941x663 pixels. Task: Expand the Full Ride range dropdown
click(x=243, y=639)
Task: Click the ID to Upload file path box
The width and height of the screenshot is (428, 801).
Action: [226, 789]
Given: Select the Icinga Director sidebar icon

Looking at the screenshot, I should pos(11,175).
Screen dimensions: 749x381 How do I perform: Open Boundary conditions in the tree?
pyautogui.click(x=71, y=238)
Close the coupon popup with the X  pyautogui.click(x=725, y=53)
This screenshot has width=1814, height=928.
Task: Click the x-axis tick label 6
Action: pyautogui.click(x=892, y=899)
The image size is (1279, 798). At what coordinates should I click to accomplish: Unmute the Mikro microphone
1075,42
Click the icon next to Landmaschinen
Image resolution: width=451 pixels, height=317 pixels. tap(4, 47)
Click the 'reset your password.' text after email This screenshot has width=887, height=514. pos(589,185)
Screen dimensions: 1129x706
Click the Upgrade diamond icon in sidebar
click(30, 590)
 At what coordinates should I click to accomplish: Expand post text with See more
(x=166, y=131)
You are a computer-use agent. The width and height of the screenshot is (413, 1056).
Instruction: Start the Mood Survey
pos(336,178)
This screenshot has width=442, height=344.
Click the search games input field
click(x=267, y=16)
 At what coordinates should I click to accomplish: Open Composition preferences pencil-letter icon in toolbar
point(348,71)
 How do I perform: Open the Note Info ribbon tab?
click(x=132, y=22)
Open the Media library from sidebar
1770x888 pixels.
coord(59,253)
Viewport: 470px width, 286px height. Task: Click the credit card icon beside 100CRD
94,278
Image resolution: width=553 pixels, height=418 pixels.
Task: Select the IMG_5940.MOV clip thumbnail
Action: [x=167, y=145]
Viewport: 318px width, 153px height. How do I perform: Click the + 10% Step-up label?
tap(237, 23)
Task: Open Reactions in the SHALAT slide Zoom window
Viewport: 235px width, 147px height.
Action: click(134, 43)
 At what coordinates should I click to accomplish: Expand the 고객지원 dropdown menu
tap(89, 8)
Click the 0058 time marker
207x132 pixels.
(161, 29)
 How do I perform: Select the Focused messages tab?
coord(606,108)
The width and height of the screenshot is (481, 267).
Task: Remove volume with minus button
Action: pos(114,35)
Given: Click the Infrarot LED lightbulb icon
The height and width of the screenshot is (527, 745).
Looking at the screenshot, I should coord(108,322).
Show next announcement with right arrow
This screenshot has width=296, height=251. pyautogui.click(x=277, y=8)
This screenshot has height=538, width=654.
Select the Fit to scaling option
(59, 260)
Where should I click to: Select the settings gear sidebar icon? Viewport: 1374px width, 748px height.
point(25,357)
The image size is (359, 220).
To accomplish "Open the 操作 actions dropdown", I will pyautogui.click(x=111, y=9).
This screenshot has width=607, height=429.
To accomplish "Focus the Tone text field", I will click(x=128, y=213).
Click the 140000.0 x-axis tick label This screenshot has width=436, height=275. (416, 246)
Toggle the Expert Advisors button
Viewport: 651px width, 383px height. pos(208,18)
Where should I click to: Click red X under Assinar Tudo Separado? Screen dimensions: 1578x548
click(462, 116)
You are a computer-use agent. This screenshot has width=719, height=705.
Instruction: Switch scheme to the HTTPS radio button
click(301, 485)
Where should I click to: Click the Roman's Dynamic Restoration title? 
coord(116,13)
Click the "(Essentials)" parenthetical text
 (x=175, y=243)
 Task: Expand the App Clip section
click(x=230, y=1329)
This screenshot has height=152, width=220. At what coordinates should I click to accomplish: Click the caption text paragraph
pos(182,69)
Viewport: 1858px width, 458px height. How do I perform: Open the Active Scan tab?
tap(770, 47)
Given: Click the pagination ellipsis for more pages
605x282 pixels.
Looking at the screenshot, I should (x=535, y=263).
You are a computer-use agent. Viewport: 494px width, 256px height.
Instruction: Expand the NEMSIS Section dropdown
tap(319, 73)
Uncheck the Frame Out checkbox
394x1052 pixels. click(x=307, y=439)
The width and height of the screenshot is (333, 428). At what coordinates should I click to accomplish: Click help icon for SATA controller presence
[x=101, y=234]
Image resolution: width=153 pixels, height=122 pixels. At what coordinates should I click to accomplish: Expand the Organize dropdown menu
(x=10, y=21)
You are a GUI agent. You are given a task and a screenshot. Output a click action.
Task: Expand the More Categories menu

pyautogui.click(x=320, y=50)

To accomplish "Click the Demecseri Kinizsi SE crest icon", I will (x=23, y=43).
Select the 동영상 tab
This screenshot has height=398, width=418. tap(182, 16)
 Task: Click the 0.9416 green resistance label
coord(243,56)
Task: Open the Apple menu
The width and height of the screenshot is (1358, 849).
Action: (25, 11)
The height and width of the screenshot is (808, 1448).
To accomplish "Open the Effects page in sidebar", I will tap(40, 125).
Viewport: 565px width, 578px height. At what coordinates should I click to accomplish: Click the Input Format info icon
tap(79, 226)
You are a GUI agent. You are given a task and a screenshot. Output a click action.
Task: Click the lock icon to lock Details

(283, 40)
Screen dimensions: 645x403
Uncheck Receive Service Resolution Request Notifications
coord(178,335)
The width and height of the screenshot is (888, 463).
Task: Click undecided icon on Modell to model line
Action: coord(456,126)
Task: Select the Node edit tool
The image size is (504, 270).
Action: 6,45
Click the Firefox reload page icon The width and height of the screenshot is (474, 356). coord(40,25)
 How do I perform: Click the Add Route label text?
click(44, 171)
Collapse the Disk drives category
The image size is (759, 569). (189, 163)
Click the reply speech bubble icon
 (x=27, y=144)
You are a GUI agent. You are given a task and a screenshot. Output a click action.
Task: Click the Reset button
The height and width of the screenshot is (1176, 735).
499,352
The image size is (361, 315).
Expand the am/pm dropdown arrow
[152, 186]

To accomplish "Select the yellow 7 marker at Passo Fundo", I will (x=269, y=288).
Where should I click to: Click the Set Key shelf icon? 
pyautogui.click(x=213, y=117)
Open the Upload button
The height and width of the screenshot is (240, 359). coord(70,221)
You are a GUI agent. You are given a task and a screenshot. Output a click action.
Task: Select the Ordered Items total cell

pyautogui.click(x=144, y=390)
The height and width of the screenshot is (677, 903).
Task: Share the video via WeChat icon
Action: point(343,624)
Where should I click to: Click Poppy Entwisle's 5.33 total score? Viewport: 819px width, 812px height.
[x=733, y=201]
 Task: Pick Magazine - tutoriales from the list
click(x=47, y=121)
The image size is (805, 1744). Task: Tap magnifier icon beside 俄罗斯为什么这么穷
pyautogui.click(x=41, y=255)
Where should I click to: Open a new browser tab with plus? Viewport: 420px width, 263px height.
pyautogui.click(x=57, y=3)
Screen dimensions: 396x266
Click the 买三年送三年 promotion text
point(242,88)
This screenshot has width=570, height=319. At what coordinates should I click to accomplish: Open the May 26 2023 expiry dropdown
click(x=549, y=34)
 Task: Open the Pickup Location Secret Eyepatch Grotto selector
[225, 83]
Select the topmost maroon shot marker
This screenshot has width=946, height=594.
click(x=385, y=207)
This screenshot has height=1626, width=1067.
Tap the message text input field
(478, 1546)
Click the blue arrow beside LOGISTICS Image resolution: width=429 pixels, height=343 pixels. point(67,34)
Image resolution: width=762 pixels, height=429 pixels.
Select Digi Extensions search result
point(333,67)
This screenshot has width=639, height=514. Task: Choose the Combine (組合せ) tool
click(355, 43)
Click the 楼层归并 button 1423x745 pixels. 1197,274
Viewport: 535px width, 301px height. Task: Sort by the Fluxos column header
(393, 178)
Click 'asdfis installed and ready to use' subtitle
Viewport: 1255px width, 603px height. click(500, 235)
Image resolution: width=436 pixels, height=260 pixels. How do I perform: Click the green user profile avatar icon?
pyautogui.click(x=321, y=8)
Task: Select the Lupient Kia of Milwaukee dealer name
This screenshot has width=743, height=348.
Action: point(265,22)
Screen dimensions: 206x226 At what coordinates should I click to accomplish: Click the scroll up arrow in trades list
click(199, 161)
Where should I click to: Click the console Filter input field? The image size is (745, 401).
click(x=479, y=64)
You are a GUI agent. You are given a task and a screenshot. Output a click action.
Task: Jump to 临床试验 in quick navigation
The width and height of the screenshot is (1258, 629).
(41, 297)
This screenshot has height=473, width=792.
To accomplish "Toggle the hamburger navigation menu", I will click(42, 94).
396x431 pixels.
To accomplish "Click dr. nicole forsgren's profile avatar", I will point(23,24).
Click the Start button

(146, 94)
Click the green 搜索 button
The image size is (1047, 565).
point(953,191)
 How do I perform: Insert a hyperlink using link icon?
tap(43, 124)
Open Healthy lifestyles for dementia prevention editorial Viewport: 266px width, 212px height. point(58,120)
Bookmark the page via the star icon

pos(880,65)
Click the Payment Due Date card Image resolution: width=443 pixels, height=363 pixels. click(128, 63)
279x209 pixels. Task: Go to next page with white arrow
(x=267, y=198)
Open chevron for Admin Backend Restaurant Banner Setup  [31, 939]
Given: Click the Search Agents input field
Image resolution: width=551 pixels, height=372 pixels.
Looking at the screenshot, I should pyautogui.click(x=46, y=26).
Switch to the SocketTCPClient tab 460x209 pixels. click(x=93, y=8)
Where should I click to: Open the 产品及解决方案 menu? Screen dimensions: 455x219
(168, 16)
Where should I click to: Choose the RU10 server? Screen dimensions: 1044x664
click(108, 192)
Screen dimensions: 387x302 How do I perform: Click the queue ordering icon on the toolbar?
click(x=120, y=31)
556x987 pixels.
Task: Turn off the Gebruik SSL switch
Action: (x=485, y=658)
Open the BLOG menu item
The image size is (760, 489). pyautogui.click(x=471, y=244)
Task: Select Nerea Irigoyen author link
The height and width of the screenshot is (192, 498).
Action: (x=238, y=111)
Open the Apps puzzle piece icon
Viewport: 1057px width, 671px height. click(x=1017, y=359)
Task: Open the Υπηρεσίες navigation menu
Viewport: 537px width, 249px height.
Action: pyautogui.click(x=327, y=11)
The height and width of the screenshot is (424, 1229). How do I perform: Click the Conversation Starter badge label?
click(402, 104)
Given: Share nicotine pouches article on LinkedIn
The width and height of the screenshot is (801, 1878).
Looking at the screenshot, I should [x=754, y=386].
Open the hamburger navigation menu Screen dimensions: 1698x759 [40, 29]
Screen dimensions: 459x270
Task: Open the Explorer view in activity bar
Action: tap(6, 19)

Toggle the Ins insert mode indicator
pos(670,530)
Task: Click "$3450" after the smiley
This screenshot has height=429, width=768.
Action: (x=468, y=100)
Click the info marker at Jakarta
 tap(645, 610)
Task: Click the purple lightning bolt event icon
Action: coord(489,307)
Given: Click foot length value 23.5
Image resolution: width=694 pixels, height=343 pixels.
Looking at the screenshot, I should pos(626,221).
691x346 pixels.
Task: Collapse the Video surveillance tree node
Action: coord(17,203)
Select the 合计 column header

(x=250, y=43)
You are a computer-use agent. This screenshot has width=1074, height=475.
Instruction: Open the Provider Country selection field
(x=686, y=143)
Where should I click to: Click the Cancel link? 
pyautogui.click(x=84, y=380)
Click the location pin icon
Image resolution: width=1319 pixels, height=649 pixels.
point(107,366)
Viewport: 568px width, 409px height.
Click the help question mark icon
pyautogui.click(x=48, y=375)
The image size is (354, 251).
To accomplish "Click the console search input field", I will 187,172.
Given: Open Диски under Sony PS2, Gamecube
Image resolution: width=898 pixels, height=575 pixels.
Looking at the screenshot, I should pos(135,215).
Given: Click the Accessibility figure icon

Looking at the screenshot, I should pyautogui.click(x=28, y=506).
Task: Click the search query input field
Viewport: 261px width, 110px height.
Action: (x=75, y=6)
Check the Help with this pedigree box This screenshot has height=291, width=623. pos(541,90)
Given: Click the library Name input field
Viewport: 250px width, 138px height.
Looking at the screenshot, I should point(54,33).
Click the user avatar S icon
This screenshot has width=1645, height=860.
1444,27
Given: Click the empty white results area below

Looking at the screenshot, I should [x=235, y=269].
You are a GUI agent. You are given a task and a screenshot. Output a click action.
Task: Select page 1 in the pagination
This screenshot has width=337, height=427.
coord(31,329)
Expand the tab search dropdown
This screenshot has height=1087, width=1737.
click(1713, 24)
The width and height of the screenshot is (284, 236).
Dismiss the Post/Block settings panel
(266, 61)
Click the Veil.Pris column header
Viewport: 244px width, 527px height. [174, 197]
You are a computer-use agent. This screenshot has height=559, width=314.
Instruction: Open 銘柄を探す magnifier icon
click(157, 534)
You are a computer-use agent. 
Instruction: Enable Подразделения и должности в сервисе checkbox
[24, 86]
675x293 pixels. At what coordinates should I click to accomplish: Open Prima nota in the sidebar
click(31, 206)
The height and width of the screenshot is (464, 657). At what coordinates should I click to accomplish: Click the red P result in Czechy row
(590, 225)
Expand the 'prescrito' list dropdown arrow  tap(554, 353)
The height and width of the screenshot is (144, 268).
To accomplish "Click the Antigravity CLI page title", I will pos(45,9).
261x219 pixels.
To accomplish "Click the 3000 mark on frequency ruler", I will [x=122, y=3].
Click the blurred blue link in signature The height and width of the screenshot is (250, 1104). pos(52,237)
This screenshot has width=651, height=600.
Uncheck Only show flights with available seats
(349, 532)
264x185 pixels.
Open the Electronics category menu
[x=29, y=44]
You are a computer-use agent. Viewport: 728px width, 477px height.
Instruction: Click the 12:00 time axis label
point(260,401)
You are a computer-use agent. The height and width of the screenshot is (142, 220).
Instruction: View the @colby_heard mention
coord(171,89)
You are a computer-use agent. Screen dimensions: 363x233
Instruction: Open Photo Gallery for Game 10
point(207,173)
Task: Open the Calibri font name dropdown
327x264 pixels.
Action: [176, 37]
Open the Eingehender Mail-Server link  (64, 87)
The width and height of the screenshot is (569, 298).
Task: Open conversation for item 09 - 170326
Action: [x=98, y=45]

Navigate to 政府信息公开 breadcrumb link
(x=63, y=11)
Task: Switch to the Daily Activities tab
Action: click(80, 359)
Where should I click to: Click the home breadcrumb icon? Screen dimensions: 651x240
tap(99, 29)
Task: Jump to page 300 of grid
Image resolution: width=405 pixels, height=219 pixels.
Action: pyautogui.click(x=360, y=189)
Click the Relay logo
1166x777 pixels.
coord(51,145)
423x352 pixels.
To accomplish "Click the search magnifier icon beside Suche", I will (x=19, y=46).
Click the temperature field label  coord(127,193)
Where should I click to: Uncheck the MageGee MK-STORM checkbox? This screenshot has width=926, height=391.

**What the exercise asks**: Using the material, show each line where the string "blue" can be found.

**Output for this task**:
Click the blue arrow beside LOGISTICS Image resolution: width=429 pixels, height=343 pixels. point(67,34)
Click the blurred blue link in signature The height and width of the screenshot is (250, 1104). pos(52,237)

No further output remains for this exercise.